Indien er sprake is van een dringend geval kan verkoper gedurende de periode
totdat de rechter uitspraak heeft gedaan, de betreffende eigenaar (eventueel met zijn gezin) verbieden het terrein van [chaletpark 1] te betreden.
(…)”
2.3.
Bij brief van 22 november 2019 heeft [eiseres sub 1] [gedaagde] een terreinontzegging opgelegd. Deze brief luidt als volgt:
“De gebeurtenissen van de afgelopen tijd nopen cliënte tot het opleggen van een terreinontzegging ingevolge artikel F.2.11 van de ten deze toepasselijke kettingbedingen en gelet op de dringendheid van het geval, zal de terreinontzegging morgen (zaterdag) om 10.00 uur ingaan. U heeft aldus de gelegenheid uw vertrek voor te bereiden en ervoor te zorgen dat u vóór 10.00 uur morgenochtend het park heeft verlaten en daarop niet meer terugkeert totdat eventueel een rechter anderszins beslist. Vanaf genoemd tijdstip zal uw
toegangspas geblokkeerd zijn.
Cliënte zal op korte termijn overgaan tot het opstarten van een kort-geding, enerzijds om de terreinontzegging bekrachtigd te krijgen en anderzijds een verbod te vragen tot het doen van beledigende uitlatingen uwerzijds.
De grondslag voor het voorgaande is te vinden in de volgende feiten en omstandigheden:
1. Het doen van beledigende en leugenachtige verklaringen over cliënte en haar directeur naar de gemeente Wijdemeren en De Bilt, alsmede tegenover andere
parkgasten, de parkmanager en de directeur van cliënte;
2. Het toepassen van geweld en gevaarzetting;
3. Het niet in acht nemen van parkregels en daardoor veroorzaken van ernstige hinder.
Ad 1.
U heeft diverse brieven geschreven aan de gemeente Wijdemeren en de Bilt met leugenachtige en beledigende beweringen over de parken, de gasten en de directeur van cliënte, die van een zodanig karakter zijn dat cliënte en haar directeur dit niet langer hoeven te accepteren - actie is dus beslist op zijn plaats.
Ook jegens gasten op het park, de parkmanager en de directeur van cliënte persoonlijk heeft u allerlei volstrekt misplaatste beledigende acties ondernomen.
Ad 2.
Het nu tweemaal lijfelijk bedreigen van de directeur van cliënte: (1) de eerste maal dreigende, slaande bewegingen maken met een stuk hout en (2) de tweede keer door met uw auto drie maal dreigend tegen hem aan te rijden - de laatste maal zodanig dat het cliënt pijn deed - en tot slot vol gas op te trekken terwijl cliënt bij uw auto stond en het risico liep door uw auto geraakt te worden.
Deze laatste gevaarzetting vond plaats terwijl cliënt in gesprek was met de heer en mevrouw [B] . De weg was geblokkeerd doordat zij bezig waren hun auto in te laden. Het was voor u een kleine moeite geweest om via de andere kant van de weg naar uw chalet te rijden, maar nu koos u ervoor om hard over een recreatiekavel - andermans eigendom - te rijden - een autospoor achterlatend -, terwijl dit evident niet de bedoeling is. Cliënt wilde u in dit voornemen tegenhouden met het bedreigende tafereel zoals juist beschreven tot gevolg.

### INSTRUCTIES EN EISEN
Beantwoord aan de hand van het fragment de volgende vragen.
1. Op welke dag en om welk tijdstip gaat de terreinontzegging volgens de brief in?
2. Welke twee doelen heeft het kort geding dat cliënte wil opstarten?
3. Waarmee werden de eerste keer dreigende, slaande bewegingen naar de directeur van cliënte gemaakt?

### AANGELEVERDE GEGEVENS

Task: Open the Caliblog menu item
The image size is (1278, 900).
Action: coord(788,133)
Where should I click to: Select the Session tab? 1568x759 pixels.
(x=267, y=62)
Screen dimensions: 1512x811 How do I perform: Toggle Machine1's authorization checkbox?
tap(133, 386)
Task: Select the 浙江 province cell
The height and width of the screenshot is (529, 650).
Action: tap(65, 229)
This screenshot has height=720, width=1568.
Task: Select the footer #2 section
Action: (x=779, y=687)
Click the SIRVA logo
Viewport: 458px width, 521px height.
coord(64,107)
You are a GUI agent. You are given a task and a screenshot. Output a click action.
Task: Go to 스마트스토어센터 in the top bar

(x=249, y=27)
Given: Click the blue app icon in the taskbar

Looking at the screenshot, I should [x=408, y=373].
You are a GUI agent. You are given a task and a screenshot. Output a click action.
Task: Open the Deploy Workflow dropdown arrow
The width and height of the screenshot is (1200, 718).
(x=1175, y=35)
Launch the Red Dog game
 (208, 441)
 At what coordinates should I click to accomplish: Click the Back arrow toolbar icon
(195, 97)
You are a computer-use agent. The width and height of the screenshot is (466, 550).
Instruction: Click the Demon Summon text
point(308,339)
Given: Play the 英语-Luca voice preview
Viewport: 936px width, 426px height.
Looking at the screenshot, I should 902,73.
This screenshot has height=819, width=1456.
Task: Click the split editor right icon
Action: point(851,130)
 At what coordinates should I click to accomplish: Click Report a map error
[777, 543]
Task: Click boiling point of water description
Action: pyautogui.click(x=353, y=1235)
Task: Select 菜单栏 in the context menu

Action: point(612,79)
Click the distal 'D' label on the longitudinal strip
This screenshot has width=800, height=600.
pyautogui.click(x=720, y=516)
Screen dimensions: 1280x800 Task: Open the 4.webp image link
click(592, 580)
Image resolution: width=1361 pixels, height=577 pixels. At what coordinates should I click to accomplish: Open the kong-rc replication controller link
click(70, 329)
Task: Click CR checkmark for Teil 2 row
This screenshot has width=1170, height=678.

### UITWERKING OPDRACHT
1. Op zaterdag om 10.00 uur.
2. De terreinontzegging bekrachtigd krijgen en een verbod vragen op het doen van beledigende uitlatingen.
3. Met een stuk hout.